Task brief: Nothing but the lines from the line with "Open Always Active System Prompts tab" to the end of the records below should appear in the answer, each exactly as given.
*** Data in this exercise ***
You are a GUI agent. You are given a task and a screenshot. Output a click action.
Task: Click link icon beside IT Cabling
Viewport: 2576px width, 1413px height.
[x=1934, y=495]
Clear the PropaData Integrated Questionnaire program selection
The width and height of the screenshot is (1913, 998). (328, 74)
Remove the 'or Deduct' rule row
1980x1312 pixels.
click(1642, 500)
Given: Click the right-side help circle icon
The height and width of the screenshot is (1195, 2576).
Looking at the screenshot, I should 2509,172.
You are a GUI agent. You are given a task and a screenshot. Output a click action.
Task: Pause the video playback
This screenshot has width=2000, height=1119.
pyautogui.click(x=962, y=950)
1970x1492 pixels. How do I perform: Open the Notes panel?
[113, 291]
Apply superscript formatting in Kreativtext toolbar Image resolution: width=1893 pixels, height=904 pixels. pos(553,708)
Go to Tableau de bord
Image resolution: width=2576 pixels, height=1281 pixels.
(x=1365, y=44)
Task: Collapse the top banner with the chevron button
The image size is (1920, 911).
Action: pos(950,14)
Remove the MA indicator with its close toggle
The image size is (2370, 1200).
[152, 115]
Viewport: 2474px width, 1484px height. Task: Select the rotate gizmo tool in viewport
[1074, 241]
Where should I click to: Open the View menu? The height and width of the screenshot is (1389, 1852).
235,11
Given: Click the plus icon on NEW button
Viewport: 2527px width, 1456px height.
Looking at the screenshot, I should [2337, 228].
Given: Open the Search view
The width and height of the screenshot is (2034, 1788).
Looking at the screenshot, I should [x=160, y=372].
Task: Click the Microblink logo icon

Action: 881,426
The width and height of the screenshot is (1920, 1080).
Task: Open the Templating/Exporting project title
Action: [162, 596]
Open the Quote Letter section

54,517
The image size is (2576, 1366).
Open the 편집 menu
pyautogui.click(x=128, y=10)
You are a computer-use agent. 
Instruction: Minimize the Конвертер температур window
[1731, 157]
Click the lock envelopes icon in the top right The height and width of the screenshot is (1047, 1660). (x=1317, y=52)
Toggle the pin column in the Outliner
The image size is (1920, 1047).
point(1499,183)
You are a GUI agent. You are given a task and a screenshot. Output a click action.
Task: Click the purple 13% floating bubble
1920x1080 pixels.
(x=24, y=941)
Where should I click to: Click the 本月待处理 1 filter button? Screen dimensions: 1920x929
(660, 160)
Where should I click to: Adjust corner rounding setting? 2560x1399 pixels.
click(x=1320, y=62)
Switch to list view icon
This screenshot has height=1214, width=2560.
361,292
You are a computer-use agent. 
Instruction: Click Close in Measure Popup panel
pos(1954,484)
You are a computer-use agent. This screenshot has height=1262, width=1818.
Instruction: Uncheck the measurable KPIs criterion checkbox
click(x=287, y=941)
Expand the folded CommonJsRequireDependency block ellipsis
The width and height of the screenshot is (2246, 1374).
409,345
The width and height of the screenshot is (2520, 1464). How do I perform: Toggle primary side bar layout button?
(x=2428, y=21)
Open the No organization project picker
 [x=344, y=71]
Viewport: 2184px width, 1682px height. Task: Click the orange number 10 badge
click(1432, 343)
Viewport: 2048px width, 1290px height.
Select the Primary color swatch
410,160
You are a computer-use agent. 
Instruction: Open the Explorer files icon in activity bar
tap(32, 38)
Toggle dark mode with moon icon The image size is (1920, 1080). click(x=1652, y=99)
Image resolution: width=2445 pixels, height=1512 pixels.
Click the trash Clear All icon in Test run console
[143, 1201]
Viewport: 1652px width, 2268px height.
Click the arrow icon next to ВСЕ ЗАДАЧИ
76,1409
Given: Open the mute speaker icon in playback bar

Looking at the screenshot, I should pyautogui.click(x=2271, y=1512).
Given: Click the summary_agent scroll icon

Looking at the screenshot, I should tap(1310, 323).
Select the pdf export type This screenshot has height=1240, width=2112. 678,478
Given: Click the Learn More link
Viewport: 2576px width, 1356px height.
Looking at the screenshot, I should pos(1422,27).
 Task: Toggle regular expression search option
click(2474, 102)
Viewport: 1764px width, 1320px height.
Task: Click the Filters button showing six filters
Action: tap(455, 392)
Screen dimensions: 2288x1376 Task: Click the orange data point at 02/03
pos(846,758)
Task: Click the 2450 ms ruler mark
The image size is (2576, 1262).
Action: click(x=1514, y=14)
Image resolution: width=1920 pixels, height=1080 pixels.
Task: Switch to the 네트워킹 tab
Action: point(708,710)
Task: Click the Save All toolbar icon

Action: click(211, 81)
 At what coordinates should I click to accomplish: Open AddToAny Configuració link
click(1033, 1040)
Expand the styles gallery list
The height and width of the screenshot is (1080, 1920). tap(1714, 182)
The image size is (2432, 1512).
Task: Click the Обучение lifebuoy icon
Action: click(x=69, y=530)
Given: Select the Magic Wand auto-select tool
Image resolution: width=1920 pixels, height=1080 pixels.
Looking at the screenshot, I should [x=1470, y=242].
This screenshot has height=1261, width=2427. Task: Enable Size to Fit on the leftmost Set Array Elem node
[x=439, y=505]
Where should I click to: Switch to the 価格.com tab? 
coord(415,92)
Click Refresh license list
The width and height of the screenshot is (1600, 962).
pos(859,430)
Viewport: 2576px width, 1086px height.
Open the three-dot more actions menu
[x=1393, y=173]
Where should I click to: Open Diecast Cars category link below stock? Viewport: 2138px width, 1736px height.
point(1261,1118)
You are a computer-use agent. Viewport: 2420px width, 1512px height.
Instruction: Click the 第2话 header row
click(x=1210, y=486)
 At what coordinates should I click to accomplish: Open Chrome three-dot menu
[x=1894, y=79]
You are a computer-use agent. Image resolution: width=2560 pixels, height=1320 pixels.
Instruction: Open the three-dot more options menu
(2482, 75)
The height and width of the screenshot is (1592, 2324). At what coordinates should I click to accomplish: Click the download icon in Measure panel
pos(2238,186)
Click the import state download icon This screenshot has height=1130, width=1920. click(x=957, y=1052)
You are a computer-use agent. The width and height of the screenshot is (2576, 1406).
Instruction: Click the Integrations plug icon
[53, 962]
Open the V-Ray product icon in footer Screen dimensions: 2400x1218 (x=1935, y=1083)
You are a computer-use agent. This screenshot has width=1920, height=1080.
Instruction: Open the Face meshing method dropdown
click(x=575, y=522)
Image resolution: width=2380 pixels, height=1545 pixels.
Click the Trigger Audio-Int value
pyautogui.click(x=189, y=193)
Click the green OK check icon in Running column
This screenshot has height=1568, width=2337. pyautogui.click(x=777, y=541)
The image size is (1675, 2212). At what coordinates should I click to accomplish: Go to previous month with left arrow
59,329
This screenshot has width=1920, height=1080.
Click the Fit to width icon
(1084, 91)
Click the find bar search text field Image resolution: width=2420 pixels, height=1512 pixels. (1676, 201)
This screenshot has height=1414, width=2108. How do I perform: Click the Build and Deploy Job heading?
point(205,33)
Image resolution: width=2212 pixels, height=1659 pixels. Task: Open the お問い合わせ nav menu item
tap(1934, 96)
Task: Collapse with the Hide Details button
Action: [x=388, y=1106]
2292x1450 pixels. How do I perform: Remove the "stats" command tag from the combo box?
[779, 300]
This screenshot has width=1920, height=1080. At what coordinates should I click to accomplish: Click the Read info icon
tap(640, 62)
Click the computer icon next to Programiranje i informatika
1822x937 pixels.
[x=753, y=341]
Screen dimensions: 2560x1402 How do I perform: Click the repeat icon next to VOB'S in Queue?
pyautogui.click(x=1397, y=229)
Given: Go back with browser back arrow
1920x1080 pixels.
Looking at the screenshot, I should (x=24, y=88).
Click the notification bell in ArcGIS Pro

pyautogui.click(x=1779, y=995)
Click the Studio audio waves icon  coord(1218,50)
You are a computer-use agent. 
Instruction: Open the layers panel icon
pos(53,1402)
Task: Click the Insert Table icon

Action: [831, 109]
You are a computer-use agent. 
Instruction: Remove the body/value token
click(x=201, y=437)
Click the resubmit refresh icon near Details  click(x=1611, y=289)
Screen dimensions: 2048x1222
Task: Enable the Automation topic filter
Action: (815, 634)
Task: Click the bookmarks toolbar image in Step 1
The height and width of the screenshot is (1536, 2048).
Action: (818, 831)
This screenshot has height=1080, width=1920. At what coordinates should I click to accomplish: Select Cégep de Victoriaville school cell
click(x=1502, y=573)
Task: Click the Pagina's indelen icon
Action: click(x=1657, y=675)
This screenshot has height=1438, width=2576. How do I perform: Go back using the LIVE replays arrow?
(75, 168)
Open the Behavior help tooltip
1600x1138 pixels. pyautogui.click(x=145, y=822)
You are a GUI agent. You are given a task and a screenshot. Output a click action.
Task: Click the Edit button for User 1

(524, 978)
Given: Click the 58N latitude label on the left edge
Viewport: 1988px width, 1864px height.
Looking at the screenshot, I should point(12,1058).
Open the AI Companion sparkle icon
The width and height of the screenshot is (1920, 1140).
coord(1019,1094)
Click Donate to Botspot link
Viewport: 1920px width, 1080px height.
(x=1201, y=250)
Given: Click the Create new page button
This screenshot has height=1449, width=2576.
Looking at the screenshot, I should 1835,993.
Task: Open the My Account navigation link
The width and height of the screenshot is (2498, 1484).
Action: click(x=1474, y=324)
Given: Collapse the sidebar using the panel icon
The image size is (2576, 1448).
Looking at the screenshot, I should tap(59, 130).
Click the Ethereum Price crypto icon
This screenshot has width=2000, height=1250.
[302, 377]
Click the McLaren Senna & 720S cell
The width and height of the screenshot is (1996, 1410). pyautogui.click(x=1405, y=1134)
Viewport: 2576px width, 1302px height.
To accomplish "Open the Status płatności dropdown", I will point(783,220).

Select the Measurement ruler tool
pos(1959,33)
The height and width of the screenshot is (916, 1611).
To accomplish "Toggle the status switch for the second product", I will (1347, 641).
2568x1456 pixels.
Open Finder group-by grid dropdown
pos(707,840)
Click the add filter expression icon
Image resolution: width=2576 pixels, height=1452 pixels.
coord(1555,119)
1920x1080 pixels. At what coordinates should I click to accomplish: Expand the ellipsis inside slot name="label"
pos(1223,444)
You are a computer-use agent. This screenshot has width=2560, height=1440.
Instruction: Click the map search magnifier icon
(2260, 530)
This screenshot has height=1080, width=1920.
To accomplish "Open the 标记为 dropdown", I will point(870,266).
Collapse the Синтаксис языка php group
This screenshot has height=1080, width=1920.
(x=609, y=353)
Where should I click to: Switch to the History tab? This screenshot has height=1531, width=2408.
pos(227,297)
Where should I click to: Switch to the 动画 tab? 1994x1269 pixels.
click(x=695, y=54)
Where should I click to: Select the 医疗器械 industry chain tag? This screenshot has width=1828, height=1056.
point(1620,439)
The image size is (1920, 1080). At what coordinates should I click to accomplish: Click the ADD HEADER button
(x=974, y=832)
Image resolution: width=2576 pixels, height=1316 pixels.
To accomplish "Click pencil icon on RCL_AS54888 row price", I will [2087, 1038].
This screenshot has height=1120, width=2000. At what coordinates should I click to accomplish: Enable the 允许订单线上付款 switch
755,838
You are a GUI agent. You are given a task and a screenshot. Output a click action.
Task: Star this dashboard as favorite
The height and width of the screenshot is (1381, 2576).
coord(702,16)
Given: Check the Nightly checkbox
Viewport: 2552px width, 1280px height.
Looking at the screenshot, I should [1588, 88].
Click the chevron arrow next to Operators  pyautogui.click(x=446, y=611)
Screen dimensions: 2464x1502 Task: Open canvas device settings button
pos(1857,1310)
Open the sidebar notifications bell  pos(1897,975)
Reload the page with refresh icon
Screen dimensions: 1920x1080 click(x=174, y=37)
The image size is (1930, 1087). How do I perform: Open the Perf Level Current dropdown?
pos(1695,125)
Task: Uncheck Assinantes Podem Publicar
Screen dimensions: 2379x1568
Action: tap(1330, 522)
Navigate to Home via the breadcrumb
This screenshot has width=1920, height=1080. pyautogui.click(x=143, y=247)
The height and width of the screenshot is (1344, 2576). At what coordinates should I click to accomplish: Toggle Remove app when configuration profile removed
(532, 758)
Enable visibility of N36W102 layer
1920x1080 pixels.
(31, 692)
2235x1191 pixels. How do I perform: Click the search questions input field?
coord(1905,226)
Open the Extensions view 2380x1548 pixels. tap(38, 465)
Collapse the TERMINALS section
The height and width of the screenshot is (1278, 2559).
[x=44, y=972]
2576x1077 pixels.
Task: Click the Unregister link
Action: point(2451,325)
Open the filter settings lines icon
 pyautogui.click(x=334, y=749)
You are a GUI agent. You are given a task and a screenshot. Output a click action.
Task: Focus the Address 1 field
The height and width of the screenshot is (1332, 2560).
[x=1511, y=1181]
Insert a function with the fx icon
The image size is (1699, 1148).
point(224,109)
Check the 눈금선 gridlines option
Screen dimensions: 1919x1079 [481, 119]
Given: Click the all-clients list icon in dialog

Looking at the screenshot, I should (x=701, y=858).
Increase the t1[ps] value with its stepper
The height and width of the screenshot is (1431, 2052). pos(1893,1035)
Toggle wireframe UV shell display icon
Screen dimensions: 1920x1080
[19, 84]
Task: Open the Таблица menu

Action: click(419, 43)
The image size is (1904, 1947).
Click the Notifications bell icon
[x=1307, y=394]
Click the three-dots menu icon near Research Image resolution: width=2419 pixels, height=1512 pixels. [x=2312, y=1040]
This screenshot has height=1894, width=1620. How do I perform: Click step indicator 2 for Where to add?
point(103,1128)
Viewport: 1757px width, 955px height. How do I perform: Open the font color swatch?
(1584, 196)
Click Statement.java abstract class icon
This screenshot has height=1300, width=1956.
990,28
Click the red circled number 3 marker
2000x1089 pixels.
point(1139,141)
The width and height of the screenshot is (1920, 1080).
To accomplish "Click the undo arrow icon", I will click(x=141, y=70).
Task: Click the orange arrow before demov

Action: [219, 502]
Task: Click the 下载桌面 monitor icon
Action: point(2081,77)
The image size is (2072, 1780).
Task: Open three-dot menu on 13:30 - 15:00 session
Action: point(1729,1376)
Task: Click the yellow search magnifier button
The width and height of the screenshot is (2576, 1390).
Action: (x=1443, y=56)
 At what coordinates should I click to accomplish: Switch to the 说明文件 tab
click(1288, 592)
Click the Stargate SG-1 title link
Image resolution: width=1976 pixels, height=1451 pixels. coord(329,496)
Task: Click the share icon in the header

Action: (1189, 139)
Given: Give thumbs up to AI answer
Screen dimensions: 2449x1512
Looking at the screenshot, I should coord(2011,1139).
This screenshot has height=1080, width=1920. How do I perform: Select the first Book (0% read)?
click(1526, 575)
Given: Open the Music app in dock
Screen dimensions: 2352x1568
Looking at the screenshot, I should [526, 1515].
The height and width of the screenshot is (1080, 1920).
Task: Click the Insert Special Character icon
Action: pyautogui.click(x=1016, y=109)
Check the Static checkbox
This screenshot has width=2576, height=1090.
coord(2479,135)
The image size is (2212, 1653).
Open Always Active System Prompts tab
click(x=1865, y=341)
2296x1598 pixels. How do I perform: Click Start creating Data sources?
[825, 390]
*** End of Data in this exercise ***
Answer for this exercise:
Open Always Active System Prompts tab
click(x=1865, y=341)
2296x1598 pixels. How do I perform: Click Start creating Data sources?
[825, 390]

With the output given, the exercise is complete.